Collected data

-- Opening Marker --

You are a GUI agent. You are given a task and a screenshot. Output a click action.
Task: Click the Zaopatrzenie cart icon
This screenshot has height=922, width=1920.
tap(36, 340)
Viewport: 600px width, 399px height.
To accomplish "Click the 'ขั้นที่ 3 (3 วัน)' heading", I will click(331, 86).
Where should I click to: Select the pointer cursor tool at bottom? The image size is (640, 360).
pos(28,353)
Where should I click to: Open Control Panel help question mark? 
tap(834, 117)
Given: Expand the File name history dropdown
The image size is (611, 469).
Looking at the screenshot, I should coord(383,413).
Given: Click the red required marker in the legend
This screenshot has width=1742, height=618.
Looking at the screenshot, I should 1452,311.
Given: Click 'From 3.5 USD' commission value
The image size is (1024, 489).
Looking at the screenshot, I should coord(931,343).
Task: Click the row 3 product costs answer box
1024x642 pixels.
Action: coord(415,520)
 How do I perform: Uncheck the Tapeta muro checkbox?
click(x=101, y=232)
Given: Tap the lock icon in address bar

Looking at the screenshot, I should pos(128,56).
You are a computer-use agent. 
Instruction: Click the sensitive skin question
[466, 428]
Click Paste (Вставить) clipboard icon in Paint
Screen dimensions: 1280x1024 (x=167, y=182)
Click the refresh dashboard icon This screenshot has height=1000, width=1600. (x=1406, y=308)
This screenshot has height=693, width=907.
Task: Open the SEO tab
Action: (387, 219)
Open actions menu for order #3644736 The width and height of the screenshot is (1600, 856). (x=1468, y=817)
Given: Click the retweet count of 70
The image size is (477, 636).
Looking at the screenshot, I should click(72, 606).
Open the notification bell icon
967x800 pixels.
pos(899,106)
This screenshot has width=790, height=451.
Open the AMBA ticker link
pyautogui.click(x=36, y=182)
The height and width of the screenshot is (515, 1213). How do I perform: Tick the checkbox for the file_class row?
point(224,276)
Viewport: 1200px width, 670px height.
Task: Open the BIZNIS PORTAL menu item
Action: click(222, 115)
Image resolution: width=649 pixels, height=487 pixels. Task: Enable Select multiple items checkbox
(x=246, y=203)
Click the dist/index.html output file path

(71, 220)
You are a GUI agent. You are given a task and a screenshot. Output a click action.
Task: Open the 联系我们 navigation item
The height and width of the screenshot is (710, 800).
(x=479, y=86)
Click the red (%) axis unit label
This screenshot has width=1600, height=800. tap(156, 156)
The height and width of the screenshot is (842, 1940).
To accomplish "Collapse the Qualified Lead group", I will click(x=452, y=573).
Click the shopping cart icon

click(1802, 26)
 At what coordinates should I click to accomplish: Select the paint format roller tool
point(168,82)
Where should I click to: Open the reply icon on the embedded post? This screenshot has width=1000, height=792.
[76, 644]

-- Closing Marker --

| To do |
Each record above should be transcribed exactly.

| Exercise answer |
You are a GUI agent. You are given a task and a screenshot. Output a click action.
Task: Click the Zaopatrzenie cart icon
This screenshot has height=922, width=1920.
tap(36, 340)
Viewport: 600px width, 399px height.
To accomplish "Click the 'ขั้นที่ 3 (3 วัน)' heading", I will click(331, 86).
Where should I click to: Select the pointer cursor tool at bottom? The image size is (640, 360).
pos(28,353)
Where should I click to: Open Control Panel help question mark? 
tap(834, 117)
Given: Expand the File name history dropdown
The image size is (611, 469).
Looking at the screenshot, I should coord(383,413).
Given: Click the red required marker in the legend
This screenshot has width=1742, height=618.
Looking at the screenshot, I should 1452,311.
Given: Click 'From 3.5 USD' commission value
The image size is (1024, 489).
Looking at the screenshot, I should coord(931,343).
Task: Click the row 3 product costs answer box
1024x642 pixels.
Action: coord(415,520)
 How do I perform: Uncheck the Tapeta muro checkbox?
click(x=101, y=232)
Given: Tap the lock icon in address bar

Looking at the screenshot, I should pos(128,56).
You are a computer-use agent. 
Instruction: Click the sensitive skin question
[466, 428]
Click Paste (Вставить) clipboard icon in Paint
Screen dimensions: 1280x1024 (x=167, y=182)
Click the refresh dashboard icon This screenshot has height=1000, width=1600. (x=1406, y=308)
This screenshot has height=693, width=907.
Task: Open the SEO tab
Action: (387, 219)
Open actions menu for order #3644736 The width and height of the screenshot is (1600, 856). (x=1468, y=817)
Given: Click the retweet count of 70
The image size is (477, 636).
Looking at the screenshot, I should click(72, 606).
Open the notification bell icon
967x800 pixels.
pos(899,106)
This screenshot has width=790, height=451.
Open the AMBA ticker link
pyautogui.click(x=36, y=182)
The height and width of the screenshot is (515, 1213). How do I perform: Tick the checkbox for the file_class row?
point(224,276)
Viewport: 1200px width, 670px height.
Task: Open the BIZNIS PORTAL menu item
Action: click(222, 115)
Image resolution: width=649 pixels, height=487 pixels. Task: Enable Select multiple items checkbox
(x=246, y=203)
Click the dist/index.html output file path

(71, 220)
You are a GUI agent. You are given a task and a screenshot. Output a click action.
Task: Open the 联系我们 navigation item
The height and width of the screenshot is (710, 800).
(x=479, y=86)
Click the red (%) axis unit label
This screenshot has width=1600, height=800. tap(156, 156)
The height and width of the screenshot is (842, 1940).
To accomplish "Collapse the Qualified Lead group", I will click(x=452, y=573).
Click the shopping cart icon

click(1802, 26)
 At what coordinates should I click to accomplish: Select the paint format roller tool
point(168,82)
Where should I click to: Open the reply icon on the embedded post? This screenshot has width=1000, height=792.
[76, 644]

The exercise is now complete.